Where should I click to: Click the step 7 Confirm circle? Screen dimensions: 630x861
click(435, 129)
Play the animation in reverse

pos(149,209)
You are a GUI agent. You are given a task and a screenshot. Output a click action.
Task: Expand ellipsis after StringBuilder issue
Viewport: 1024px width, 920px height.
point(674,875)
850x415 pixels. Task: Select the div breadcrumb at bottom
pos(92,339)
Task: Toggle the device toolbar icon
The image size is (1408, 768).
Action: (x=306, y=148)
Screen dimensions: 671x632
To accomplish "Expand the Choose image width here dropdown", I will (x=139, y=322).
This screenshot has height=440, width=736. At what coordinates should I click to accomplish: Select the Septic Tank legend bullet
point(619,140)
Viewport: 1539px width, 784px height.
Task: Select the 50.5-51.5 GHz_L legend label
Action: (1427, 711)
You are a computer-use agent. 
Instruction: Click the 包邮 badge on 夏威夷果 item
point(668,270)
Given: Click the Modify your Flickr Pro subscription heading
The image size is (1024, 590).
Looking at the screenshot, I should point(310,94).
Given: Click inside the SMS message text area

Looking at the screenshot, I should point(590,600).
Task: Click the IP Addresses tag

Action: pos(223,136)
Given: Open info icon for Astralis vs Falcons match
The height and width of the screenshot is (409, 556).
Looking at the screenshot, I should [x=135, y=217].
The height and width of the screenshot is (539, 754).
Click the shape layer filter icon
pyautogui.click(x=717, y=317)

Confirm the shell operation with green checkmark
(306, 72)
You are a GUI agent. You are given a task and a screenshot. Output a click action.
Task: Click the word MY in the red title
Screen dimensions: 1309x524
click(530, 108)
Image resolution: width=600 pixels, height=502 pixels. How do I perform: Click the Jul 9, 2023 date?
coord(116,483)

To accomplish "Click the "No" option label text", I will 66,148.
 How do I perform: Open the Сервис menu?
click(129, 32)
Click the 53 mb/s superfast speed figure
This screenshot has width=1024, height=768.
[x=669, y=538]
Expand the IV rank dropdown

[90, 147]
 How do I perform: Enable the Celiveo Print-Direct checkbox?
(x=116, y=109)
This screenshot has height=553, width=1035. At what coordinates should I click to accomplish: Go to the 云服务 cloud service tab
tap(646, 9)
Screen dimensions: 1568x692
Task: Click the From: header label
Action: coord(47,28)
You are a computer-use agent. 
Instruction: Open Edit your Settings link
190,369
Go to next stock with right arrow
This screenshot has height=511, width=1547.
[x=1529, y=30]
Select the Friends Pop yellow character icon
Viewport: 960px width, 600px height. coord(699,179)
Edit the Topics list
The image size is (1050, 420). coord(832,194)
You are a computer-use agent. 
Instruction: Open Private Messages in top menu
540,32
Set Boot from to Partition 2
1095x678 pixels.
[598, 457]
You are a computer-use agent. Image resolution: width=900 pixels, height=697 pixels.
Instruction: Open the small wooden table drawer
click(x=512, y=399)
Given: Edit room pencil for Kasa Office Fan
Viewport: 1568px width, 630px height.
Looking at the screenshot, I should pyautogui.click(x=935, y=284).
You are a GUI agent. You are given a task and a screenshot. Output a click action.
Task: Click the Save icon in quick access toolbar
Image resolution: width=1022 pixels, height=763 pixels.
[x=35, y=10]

* **Work to be completed**: Exactly as they stand, repeat all the records.

* **Answer box**:
Where should I click to: Click the step 7 Confirm circle? Screen dimensions: 630x861
click(435, 129)
Play the animation in reverse

pos(149,209)
You are a GUI agent. You are given a task and a screenshot. Output a click action.
Task: Expand ellipsis after StringBuilder issue
Viewport: 1024px width, 920px height.
point(674,875)
850x415 pixels. Task: Select the div breadcrumb at bottom
pos(92,339)
Task: Toggle the device toolbar icon
The image size is (1408, 768).
Action: (x=306, y=148)
Screen dimensions: 671x632
To accomplish "Expand the Choose image width here dropdown", I will (x=139, y=322).
This screenshot has height=440, width=736. At what coordinates should I click to accomplish: Select the Septic Tank legend bullet
point(619,140)
Viewport: 1539px width, 784px height.
Task: Select the 50.5-51.5 GHz_L legend label
Action: (1427, 711)
You are a computer-use agent. 
Instruction: Click the 包邮 badge on 夏威夷果 item
point(668,270)
Given: Click the Modify your Flickr Pro subscription heading
The image size is (1024, 590).
Looking at the screenshot, I should point(310,94).
Given: Click inside the SMS message text area

Looking at the screenshot, I should point(590,600).
Task: Click the IP Addresses tag

Action: pos(223,136)
Given: Open info icon for Astralis vs Falcons match
The height and width of the screenshot is (409, 556).
Looking at the screenshot, I should [x=135, y=217].
The height and width of the screenshot is (539, 754).
Click the shape layer filter icon
pyautogui.click(x=717, y=317)

Confirm the shell operation with green checkmark
(306, 72)
You are a GUI agent. You are given a task and a screenshot. Output a click action.
Task: Click the word MY in the red title
Screen dimensions: 1309x524
click(530, 108)
Image resolution: width=600 pixels, height=502 pixels. How do I perform: Click the Jul 9, 2023 date?
coord(116,483)

To accomplish "Click the "No" option label text", I will 66,148.
 How do I perform: Open the Сервис menu?
click(129, 32)
Click the 53 mb/s superfast speed figure
This screenshot has width=1024, height=768.
[x=669, y=538]
Expand the IV rank dropdown

[90, 147]
 How do I perform: Enable the Celiveo Print-Direct checkbox?
(x=116, y=109)
This screenshot has height=553, width=1035. At what coordinates should I click to accomplish: Go to the 云服务 cloud service tab
tap(646, 9)
Screen dimensions: 1568x692
Task: Click the From: header label
Action: coord(47,28)
You are a computer-use agent. 
Instruction: Open Edit your Settings link
190,369
Go to next stock with right arrow
This screenshot has height=511, width=1547.
[x=1529, y=30]
Select the Friends Pop yellow character icon
Viewport: 960px width, 600px height. coord(699,179)
Edit the Topics list
The image size is (1050, 420). coord(832,194)
You are a computer-use agent. 
Instruction: Open Private Messages in top menu
540,32
Set Boot from to Partition 2
1095x678 pixels.
[598, 457]
You are a computer-use agent. Image resolution: width=900 pixels, height=697 pixels.
Instruction: Open the small wooden table drawer
click(x=512, y=399)
Given: Edit room pencil for Kasa Office Fan
Viewport: 1568px width, 630px height.
Looking at the screenshot, I should pyautogui.click(x=935, y=284).
You are a GUI agent. You are given a task and a screenshot. Output a click action.
Task: Click the Save icon in quick access toolbar
Image resolution: width=1022 pixels, height=763 pixels.
[x=35, y=10]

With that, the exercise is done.